3G/4G mobile broadband for competition

What do you usually do for mobile internet at competition? I’ve decided we need it for use with online-based scouting. I don’t want to rely on any kids’ phones, and I don’t think any of the adults will give up their phones. Are there any decent monthly prepaid setups?

This seems like an unnecessary cost. You not only have the cost of the plan, but also the cost of a phone. Unless you are referring to those mobile modems that you can plug in to a laptop. In which case I recommend the following:

http://www.virginmobileusa.com/mobile-broadband/ovation-mc760.html
($79.99 Virgin Mobile see here for plans)


($39.99 Cricket + $45-$65 for plan)

These will cost you less than buying a smartphone and plan. Remember that you can’t set up any wireless networks in the arena.

Since you don’t want to rely on students phones are you extending that to tablets as well?

Sounds like you are looking at using a cellular access point on a PC and communicating to other computing devices over a wired connection. Meaning you are going to need a switch and likely a constant source of power.

A LTE connection (if available) should have no bandwidth issues assuming your scouting team doesn’t pass the time watching netflix/youtube over your connection :eek:

Do you not want to rely on kids/mentors phones because of the data or because of the actual phone itself? If you are concerned with the data, I’d look into a mobile hotspot type system like www.clearwire.com

-Brando

I would check with someone before setting it up. Some places will have wifi set up, some places (like world champs) will prohibit set up of networks, some may not mind, just ask pit admin or someone similar before just doing it.

We too have the capability of on-line scouting but after reading the event rules we determined we could not do it.

4.3.1 Robot Wireless Control
•Robots may be operated via wireless control only on the competition fields and the practice field with the FIRST supplied radio; and

•Teams are not allowed to set up their own 802.11a/b/g/n (2.4GHz or 5GHz) wireless communication (access points or ad-hoc networks) in the venue

◦Note that a wireless hot spot created by a cellular device would be considered an access point, and thus not allowed

Check some of the apps. I know most of them have the capability to USB tether. I have used this many times when we are in the pits and need to download a file quickly. One app that I have used in the past was PDAnet. I would look seriously at T-Mobile. My android phone from them came with a built in tether app, both WIFI and USB.

I am not in charge of this but it looks like we will be doing some sort of tethering when scouting.

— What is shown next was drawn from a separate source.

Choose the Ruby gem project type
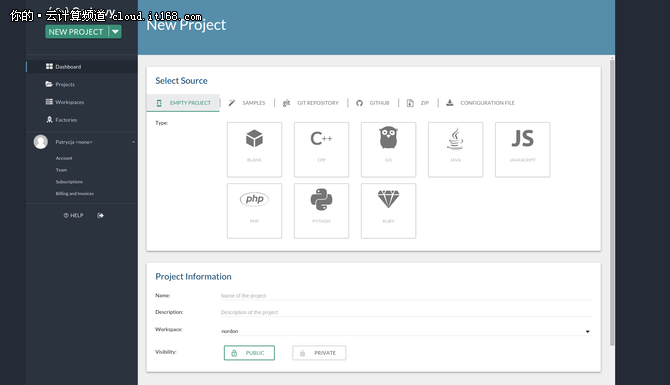click(388, 211)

It’s not pretty but last year we used a 3G USB router connected to a little Ethernet switch to serve wired Internet to all of our scouts who didn’t have a 3G iPad. We plugged a Verizon 3G USB dongle into the router, turned off the router’s WiFi, and it all worked like a champ. We ran the whole thing off an Inverter powered by a standard robot battery for those cases where we couldn’t plug it in.

Verizon and AT&T will let you register a 3G dongle month to month as long you own it. This year we are using this one because we just need a single laptop with everyone else using 3G iPads. I don’t know if that dongle will work on the Zoom modem.

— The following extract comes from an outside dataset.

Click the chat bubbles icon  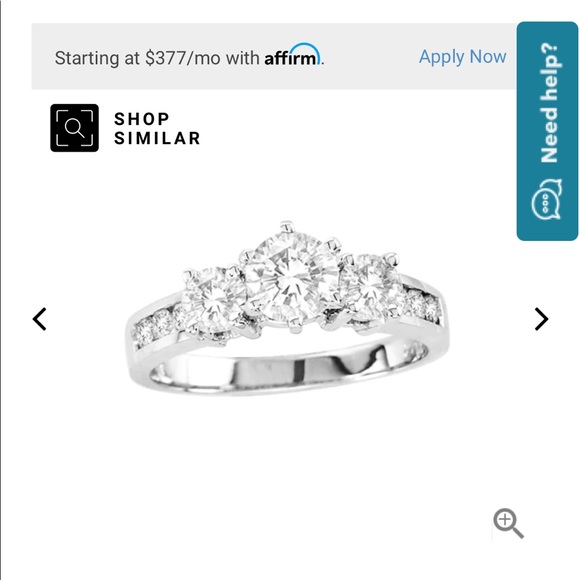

This is turning out to be more difficult than I thought. A few gigs is fine for simple scouting stuff, but if there’s any video involved, forget about it. I was looking at Millenicom which seems pretty good. Any other ideas? T-mobile has a $30/month plan with a $99 Android phone with unlimited data (5 gigs @4G). Can I tether that?

I like the idea of a USB modem right into a router rather than tethering, but I’ll tether if I need to.

Our scouting is usually paper-based, but in recent years we’ve used a 3G/4G dongle from Spring to get the job done (though it was parent supplied). They work very nicely; you may want to look into using a similar one (they’re referred to as USB modems/dongles).

Be careful when tethering phones, because many companies, T-Mobile included, will either incur extra charges or prevent you from tethering. I’d recommend calling Customer Service to make sure that that specific Monthly 4G plan (off the top of my head, I think that’s the one you’re looking at - correct me if I’m wrong) allows you to tether the phone.